A sense of property
Roger got up suddenly, startling him and disturbing his chain of thought. He began to walk down the garden path towards the sand-pit where Lance played silently. Stephen thought he detected a kind of baffled anger in his walk. He had been curt and sharp to-day, but especially to Rosemary. It might not be the strike that was making him depressed. It might be … He remembered suddenly that when he first met Rosemary, Roger had been with her. Perhaps the poor young fool had fallen in love with her!
A delightful thought. It would amuse Rosemary if she knew. It excited Stephen himself. To think of a young man envying him his wife was to have that sense of property most delicately gratified. He got up and walked after Roger, more deeply, more voluptuously aware of the home and child and wife that were so clearly his.
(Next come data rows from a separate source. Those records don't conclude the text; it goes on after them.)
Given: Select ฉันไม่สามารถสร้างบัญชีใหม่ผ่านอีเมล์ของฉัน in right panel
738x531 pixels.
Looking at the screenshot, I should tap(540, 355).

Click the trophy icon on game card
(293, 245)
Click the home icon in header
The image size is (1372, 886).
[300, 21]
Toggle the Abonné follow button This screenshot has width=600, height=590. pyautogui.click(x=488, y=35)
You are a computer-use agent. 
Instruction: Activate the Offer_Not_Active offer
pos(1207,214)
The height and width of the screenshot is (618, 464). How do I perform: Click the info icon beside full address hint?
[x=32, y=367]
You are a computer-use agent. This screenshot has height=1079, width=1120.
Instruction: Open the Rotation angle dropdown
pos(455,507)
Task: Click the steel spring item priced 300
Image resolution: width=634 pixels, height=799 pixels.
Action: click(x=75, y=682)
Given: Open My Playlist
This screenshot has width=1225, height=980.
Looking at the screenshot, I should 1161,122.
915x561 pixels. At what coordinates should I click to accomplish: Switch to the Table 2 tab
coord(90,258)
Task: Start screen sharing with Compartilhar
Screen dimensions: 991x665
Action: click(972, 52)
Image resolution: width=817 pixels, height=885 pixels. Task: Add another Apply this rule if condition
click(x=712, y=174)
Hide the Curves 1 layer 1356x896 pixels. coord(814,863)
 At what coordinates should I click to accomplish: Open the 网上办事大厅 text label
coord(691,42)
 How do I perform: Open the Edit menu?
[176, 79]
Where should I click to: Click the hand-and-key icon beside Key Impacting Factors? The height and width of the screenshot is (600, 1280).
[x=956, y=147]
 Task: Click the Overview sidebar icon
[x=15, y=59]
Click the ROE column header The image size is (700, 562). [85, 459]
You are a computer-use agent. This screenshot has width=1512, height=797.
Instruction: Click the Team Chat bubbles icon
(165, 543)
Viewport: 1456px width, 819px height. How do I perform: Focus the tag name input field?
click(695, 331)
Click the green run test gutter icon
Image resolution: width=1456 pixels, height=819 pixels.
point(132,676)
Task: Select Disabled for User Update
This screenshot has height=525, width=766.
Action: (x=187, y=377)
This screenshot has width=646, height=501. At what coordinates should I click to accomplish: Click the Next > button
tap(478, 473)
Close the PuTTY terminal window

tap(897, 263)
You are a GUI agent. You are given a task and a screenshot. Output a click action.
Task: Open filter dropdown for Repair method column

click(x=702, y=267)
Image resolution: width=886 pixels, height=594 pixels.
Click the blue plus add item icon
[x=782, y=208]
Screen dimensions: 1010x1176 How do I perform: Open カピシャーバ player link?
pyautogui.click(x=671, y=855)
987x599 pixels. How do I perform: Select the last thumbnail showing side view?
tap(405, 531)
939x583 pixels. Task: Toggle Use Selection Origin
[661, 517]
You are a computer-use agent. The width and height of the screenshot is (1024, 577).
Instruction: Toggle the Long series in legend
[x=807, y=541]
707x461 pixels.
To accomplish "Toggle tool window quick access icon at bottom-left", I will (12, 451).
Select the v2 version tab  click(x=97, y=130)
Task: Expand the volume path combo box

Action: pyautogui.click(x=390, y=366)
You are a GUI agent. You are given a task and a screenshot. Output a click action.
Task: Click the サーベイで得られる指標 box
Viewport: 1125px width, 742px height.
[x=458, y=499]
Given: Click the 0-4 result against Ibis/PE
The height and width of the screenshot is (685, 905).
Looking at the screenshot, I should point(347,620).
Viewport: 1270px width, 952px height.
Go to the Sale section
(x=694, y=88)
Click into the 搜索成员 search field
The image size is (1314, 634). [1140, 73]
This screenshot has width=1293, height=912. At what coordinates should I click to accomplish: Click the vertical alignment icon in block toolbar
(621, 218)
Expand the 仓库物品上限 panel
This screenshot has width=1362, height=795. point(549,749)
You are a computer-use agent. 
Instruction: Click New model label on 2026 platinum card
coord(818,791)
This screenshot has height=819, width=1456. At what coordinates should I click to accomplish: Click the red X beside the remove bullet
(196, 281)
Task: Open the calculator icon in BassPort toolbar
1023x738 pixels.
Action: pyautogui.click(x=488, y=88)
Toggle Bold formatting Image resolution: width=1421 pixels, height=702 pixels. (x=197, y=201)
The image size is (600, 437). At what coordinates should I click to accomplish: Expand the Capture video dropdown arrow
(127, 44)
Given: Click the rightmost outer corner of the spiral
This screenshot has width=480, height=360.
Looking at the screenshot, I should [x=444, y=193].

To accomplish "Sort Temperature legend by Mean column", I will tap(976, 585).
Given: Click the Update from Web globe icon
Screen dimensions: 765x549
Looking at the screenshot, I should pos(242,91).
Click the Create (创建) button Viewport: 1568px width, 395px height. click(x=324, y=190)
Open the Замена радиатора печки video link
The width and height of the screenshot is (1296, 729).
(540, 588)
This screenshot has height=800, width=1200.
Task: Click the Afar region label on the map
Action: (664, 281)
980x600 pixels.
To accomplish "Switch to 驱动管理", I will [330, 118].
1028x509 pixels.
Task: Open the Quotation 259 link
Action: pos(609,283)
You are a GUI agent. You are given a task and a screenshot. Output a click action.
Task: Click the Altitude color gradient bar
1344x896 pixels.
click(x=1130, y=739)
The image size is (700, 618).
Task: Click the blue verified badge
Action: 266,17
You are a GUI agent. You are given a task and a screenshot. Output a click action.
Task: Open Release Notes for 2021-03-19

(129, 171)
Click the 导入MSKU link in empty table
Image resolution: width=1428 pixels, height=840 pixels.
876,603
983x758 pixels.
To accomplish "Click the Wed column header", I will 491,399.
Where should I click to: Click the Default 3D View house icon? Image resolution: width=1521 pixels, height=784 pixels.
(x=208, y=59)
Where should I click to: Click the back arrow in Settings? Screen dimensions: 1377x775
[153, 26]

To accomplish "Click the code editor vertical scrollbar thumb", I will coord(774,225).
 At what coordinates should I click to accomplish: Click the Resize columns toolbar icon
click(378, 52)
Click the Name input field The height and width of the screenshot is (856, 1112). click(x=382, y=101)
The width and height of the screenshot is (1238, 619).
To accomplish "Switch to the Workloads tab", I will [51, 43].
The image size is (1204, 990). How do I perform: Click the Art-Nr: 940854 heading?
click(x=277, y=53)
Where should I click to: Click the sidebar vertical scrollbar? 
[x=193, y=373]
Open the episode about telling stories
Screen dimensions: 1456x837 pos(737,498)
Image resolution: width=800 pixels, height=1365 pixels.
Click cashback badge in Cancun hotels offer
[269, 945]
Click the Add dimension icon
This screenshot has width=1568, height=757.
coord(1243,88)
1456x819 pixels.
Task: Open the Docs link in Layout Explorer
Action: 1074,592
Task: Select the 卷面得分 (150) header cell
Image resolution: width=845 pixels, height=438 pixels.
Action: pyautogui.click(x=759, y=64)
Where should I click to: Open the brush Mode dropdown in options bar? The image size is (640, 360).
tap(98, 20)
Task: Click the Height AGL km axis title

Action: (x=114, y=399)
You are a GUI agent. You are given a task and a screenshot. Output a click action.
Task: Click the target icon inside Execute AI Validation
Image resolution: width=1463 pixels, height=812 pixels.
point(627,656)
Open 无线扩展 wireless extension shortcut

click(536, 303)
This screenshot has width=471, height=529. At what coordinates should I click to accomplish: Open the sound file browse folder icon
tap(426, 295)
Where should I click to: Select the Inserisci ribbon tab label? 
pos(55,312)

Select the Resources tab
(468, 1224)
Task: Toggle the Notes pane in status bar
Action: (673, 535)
He overtook Roger as he paused near the sand-pit. Lance was engrossed with his tottering, dusty fortifications and still unaware of them. Stephen bent towards him.
‘What are they, Lance?’ he asked, cheerfully. ‘Forts and castles?’
Lance looked up quickly and looked away again. He whispered something quietly, his fingers digging nervously into the sand.
‘Speak up, old man,’ Stephen urged.
‘Hills,’ Lance said. ‘Just hills.’
He looked up, shyly smiling. Stephen smiled back, acutely, happily conscious of Roger’s morose figure beside him. In a few years, he thought happily, he will be growing into all the wonderful adventures and explorations of youth. I shan’t lose him; I’m determined to hold him with the sympathy I always wanted. I’ll grow with him. Gordon was all right, but he hadn’t been able to reach Gordon before school began taking him for three-quarters of the year. And Gordon wasn’t his own. How delicious was ownership.